Гранин пришел в пять минут десятого. Я открыла дверь и отступила в сторону, пропуская его в прихожую. Не разуваясь, он заключил меня в медвежьи объятия, в которых я буквально утонула.

  - Как это ни странно, Палисси, а я успел соскучиться. Чем это ты пахнешь?

  - Блинчиками? - предположила я, высвобождаясь из его хватки.

  Он выпучил глаза, и я уже было приготовилась отбиваться от заявлений в духе 'не может быть, ты да готовишь!' Но, по-моему, он не собирался говорить ничего подобного. Он нахмурился; взгляд, словно рентгеновский луч, скользнул по моим волосам и с почти слышимым 'щелк' зафиксировался - о, я знала, на чем - на седой пряди. Бумажный псевдоразумный пакет протестующе затрещал, когда Гранин стиснул его в кулаке. Он держал пакет перед собой как Дед Мороз - мешок с подарками.

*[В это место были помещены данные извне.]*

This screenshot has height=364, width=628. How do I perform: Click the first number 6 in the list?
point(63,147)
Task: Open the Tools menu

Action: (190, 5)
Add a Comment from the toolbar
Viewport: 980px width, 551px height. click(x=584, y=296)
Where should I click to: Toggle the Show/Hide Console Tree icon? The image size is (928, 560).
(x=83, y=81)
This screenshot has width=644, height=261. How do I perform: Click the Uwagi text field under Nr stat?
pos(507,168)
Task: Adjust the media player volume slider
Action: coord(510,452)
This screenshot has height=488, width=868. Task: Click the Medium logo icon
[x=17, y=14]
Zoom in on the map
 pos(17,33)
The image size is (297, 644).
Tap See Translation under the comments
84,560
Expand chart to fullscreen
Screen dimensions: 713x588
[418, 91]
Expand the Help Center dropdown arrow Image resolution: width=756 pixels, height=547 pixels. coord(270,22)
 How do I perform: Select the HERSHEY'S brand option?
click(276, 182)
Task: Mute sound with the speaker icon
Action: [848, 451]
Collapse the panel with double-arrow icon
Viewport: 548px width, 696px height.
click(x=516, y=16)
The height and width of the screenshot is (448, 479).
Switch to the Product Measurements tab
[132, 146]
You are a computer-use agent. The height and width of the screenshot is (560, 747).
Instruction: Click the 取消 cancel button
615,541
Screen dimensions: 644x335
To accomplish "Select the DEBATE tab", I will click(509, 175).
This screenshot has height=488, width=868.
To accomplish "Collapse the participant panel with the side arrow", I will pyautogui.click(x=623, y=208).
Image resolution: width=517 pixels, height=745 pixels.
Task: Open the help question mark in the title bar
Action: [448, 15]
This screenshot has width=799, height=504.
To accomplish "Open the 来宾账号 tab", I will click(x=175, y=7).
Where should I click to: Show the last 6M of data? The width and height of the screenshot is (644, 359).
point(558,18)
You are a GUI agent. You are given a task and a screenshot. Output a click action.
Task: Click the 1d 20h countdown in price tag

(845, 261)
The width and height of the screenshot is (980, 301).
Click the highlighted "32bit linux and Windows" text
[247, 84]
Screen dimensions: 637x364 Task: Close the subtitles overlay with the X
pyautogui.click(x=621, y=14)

  Чеканя каждое слово, Гранин утробно спросил:

  - Что. С. Твоим. Лицом.

  - Упала на лапки котика и поцарапалась.

  Его глаза засверкали.

  - Хрена с два, Рита. Хрена. С. Два.

  Я пожала плечами.

  'И все равно я рада ему, - подумала я, не вникая в его безумный монолог о том, как наплевательски я отношусь к собственной безопасности и все в том же духе. - Если он сейчас не взорвется, как Везувий, то это будет почти нормальный ужин - редкость в моей подчиняющейся работе, а в последнее время и переменчивым настроениям всяких подонков, жизни'.

  - Все? - спросила я, когда он заткнулся, чтобы перевести дух. - Выговорился?

  - Рита, я переживаю за тебя! - В голосе проклюнулись рычащие нотки: - Или это запрещено законом?

  - Можешь переживать, сколько влезет, но не тогда, когда у меня остывают блины.

  - Я не притронусь к твоей стряпне, пока ты обо всем не расскажешь.

  - Удар ниже пояса.

  Когда у Гранина появляется идея фикс, он становится просто невыносимым.

  Я вздохнула и коротко пересказала то, что произошло в доме Деревских. А именно - в спальне Арины Деревской. Он все больше мрачнел; псевдоразумный пакет в его кулаке пищал не переставая.

  Дослушав меня, Гранин кивнул, открыл дверь и стал спускаться по лестнице.

  - Ты куда? - Я бросилась вслед за ним. - Я что-то не так сказала? Гранин... Федя! Не уходи!

  Он остановился как вкопанный.

  - Не уходи, - повторила я, - когда я, черт возьми, во веки веков что-то приготовила. Да что с тобой?!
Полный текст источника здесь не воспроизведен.